I looked up how to disable Windows Defender and after that Pandasoft installed and worked perfectly. So it is actually perfectly compatible and far more capable than Windows Defender too.

I have installed Firefox and Thunderbird so I am aware that other browsers work, thanks. But why would Microsoft not keep them? After the court ruling that I referred to initially, Microsoft had to have an update asking which other browser you wanted - if any, and offered several choices. I can't find that offer now and that is what I mean.

According to reliable sources in the business, people who depend on Windows Explorer/Edge will be less secure information and use-wise and more vulnerable to exploits. That's why I have been usng Firefox for a decade or so.

Moreover, Edge and Explorer run on startup according to CCleaner, so that is likely reporting back to Microsoft, hence I would like to disable it. I appreciate that some people will say that I'm paranoid. Each to their own I suppose. Thank you for responding.


----------



## good grief (Aug 26, 2007)

It's interesting to me that you had some programmes actually removed from the system. I had one or two disabled, but not removed altogether.

I know Explorer runs at startup as opposed to Internet Explorer, because that's what searches for your files on your system. I imagine both Edge and IE11 run at startup also, in order to have a speedy search reaction for internet access. They also, especially Edge, provide other services in W10, such as printing to PDF straight from edge browser and also reading pdfs if you don't have the reader app installed, or another pdf reader such as Adobe. Or even if you do.

They've tried to replace these options, partly, as I understand it, in an effort to make the system more secure. They've tried to make whatever is needed available within the one system, and through as many apps as possible which work _with_ the system, rather than independently. But the option to run programmes in compatibility mode does remain, so people can still run many of their favourite applications. There has always been a problem with some programmes running whenever there's been a new OS.

As for Edge, I've only come across one post on the net so far, purporting to remove Edge by disabling it in the registry, and it's not something I'd be comfortable linking to since I don't know how reliable it is. I do know that Edge is pretty intrinsic to the system, and I wouldn't be too sure that Edge is doing all the reporting back to MS either, since other apps and the system itself send information, including via file explorer which you can't disable and still have a working system.

I strongly suspect that MS disabled some apps and browsers (but not Chrome, for some reason) because they designed this new system to work with Edge and the apps.
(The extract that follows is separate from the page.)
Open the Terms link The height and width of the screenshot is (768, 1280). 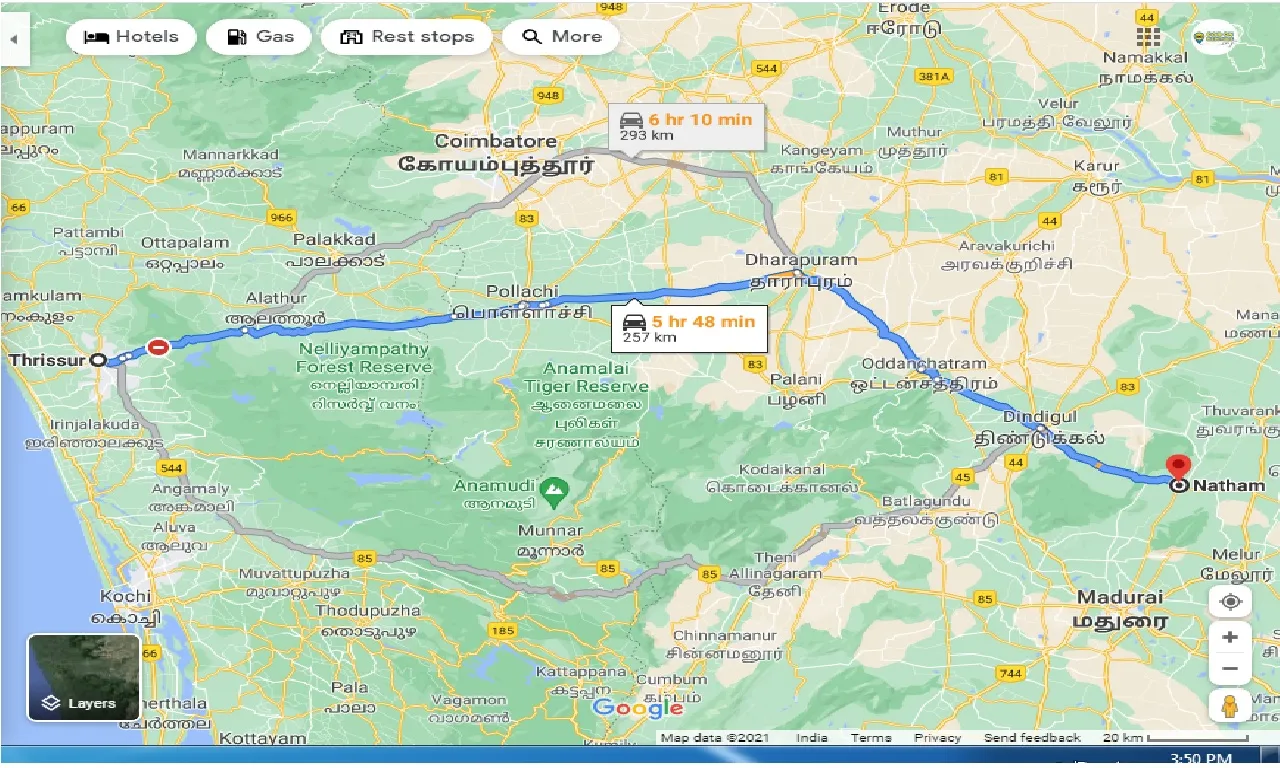tap(870, 738)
One example of this is that the Snap feature in W10 requires the contents to "flow" and adjust to the several different configurations available, similarly, I suppose, to how the Kindle rearranges its flow of text so you can read larger or smaller text, pdfs, etc.

So when you use something like Live Mail, which I do, while you can use the snap feature to park it, it doesn't flow and arrange itself like the apps do, making it more difficult to work with harmoniously. As I stated in another thread, you can, as your link also noted, disable many of these things if you find them intrusive or dangerous.
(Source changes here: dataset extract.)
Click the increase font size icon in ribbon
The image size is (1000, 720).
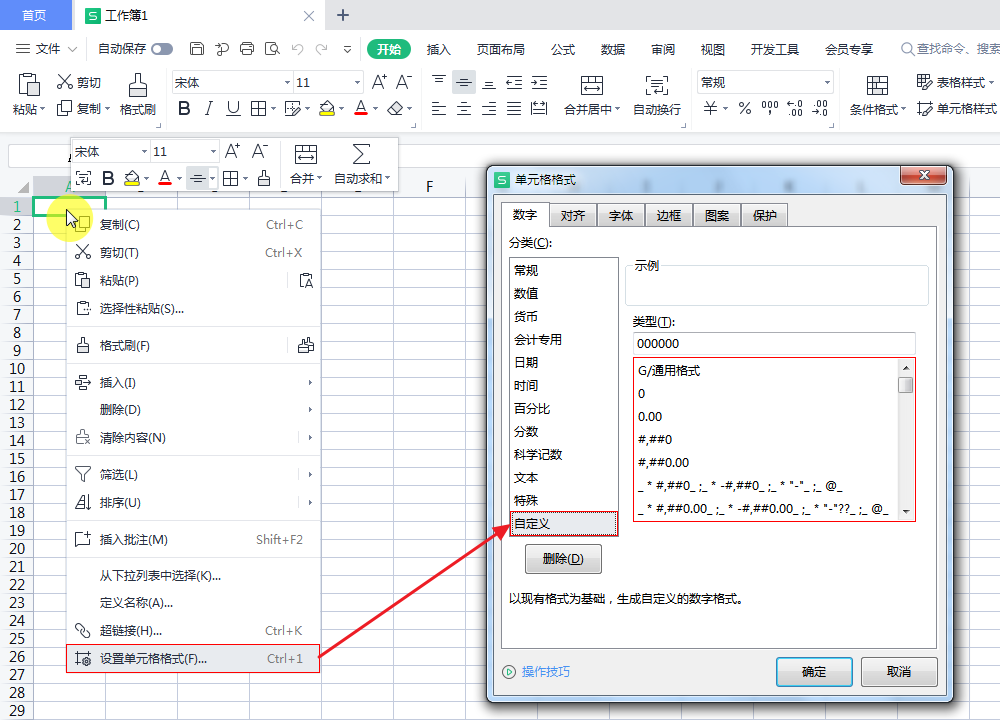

But it's all a matter of trade-off as I see it. Personally, I _like_ that some of the apps interact, and I like, for a change, having my _own_ location known, so that I have access in both my weather and news apps, _and_ my browser, instead of having my ISP address taken as where I live, meaning I used to get nothing but the weather and news from the other end of the country. So I allow access to my location and I'm loving the result.

I've disabled what I don't use, such as OneDrive, etc., because at present, I have no need of them. I can't get Cortana where I am at present, so I don't allow certain other options. I _do_ allow information about malware because by golly, I want them to fix any loopholes in the system, or caused by the way I use my system and search engine.

In my view, it comes down to a matter of what we want individually, and we just need to tweak until we're happy and complain to MS about the rest until they do something.


----------



## good grief (Aug 26, 2007)

Sheesh, what a long post. It's probably TL/DR. Sorry about that.


----------



## grissom (Apr 14, 2006)

No problem, I appreciate replies, many thanks.

I can see that you are knowledgeable about Windows and I appreciate your time and effort. I simply don't use Microsofts Explorer or Edge Browsers. I just believe in Firefox as a safer more private browser..

Perhaps you may be fortunate in not being able to get Cortana. You may like to read this before enabling it too:-
http://blog.emsisoft.com/2015/09/02...er&utm_content=blog&utm_campaign=ticker150908
The little freeware tool on there - especially designed for Windows 10 spyware - is awesome too.

Also, have you tried looking up on the www variations on the phrase 'how to uninstall or disable Edge In Windows 10'?
It's worth a look and if you do, don't stop at the replies from Microsoft. Go down to the forums and see what a dreadful piece of spyware peeople are saying that Edge is.

Foxit Reader is a safe good and easily updateable PDF reader by the way if you are interested.

I can't imagine for a moment by the way that anyone using Windows 10 has their ISP address hidden, that seems quite unlikely to me.

I appreciate that it's personal choice whether or not to let Microsoft spy on a user or try to prevent that so far as practicable. I'm just not in favour. If people know the facts then at least they have a choice. Microsoft certainly isn't telling its users. And if it doesn't like me using Firefox, then I will let the system 'crash'. I always keep a recent backup image anyway.

Thanks again for bothering to reply. Good luck with it all.


----------